▶ **Entries provided**:

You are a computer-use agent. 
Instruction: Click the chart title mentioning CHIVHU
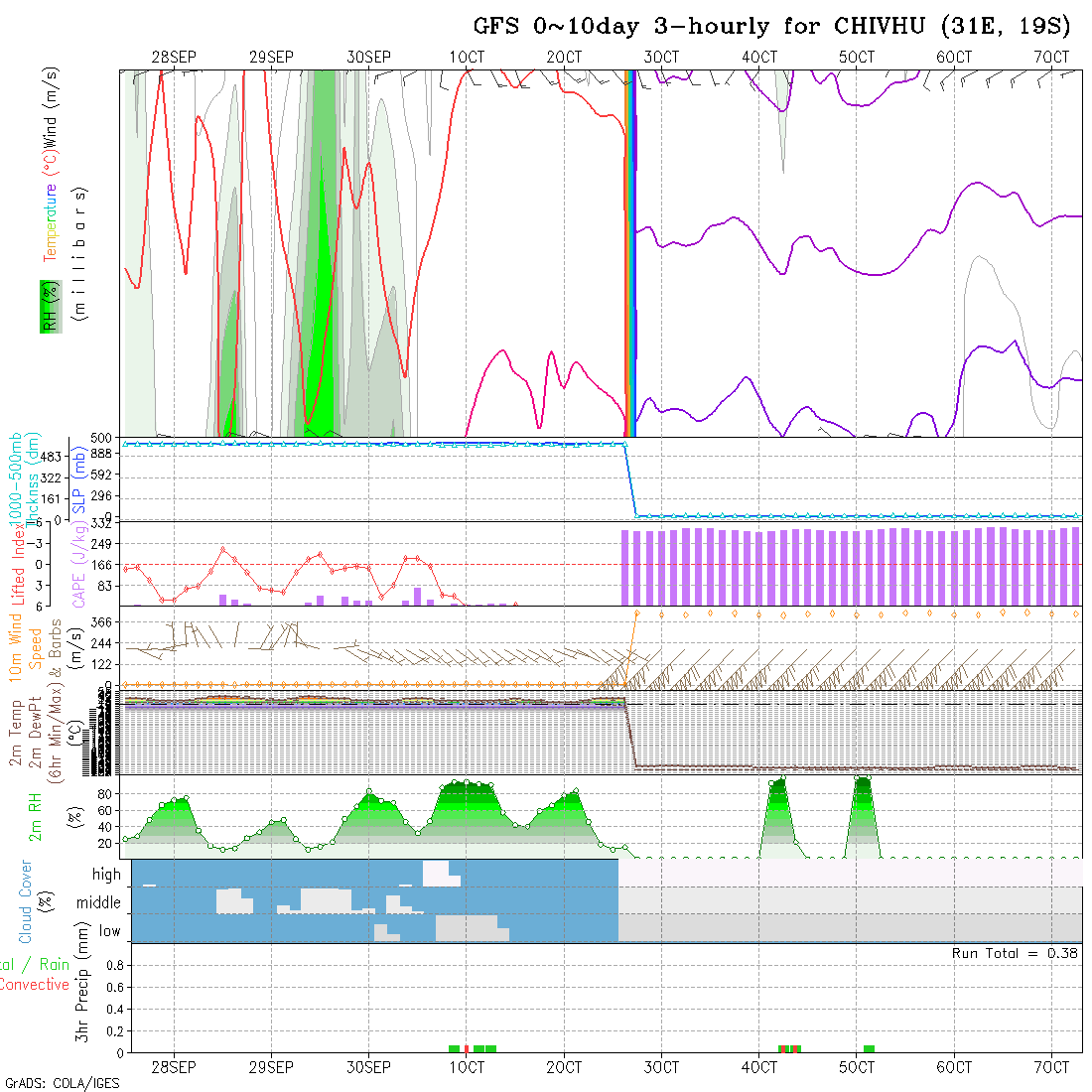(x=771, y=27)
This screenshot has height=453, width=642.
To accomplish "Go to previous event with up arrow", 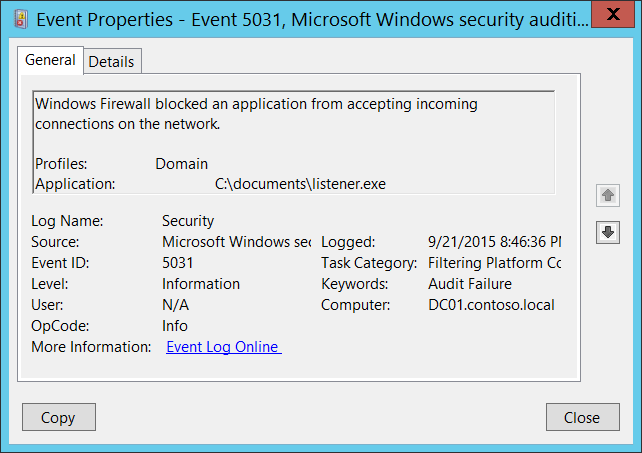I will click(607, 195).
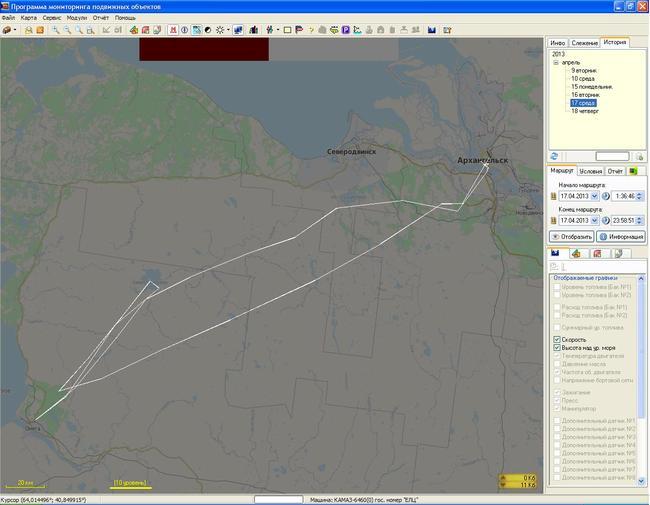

* * *

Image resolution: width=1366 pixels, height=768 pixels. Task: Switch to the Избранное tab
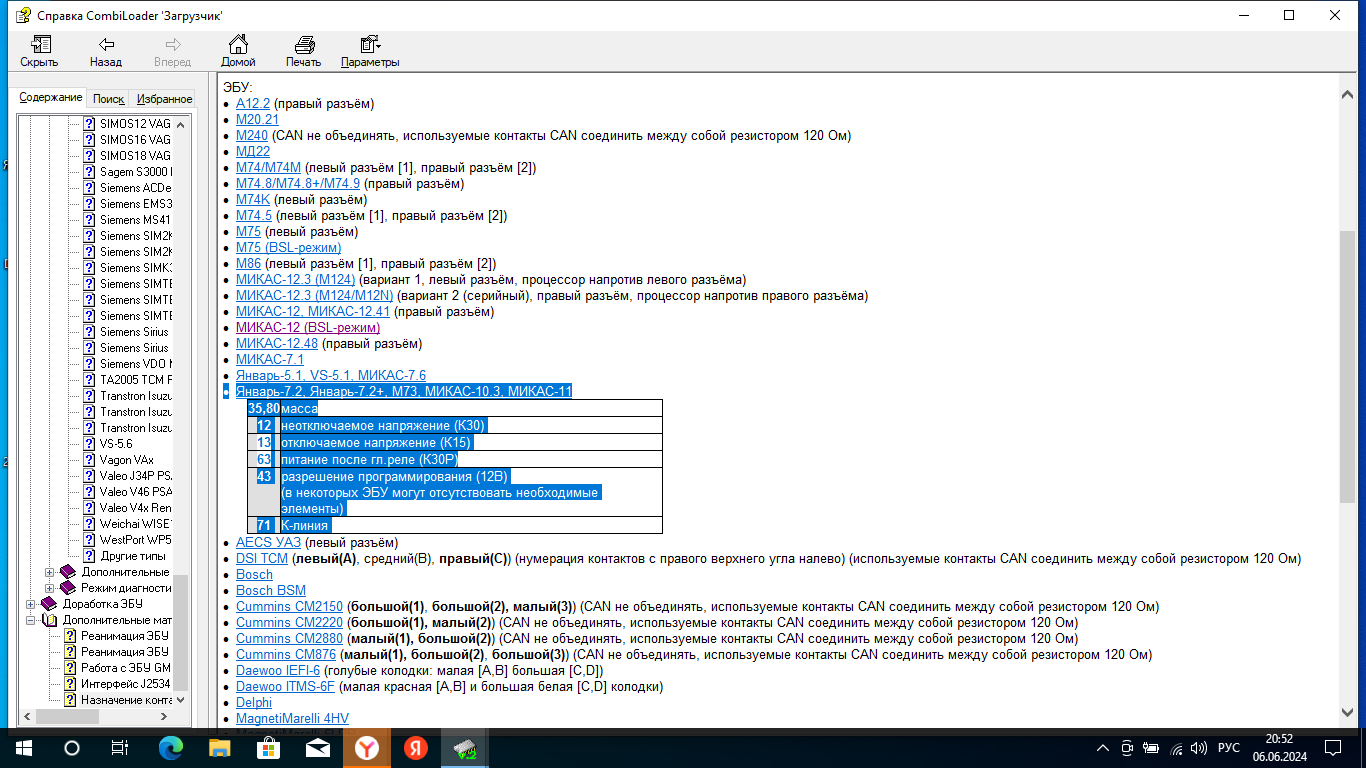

▶ **Exercise directions**: For every line of the records with the string "width", add one to a tally; give the final tally alone.

▶ **Output for this task**: 2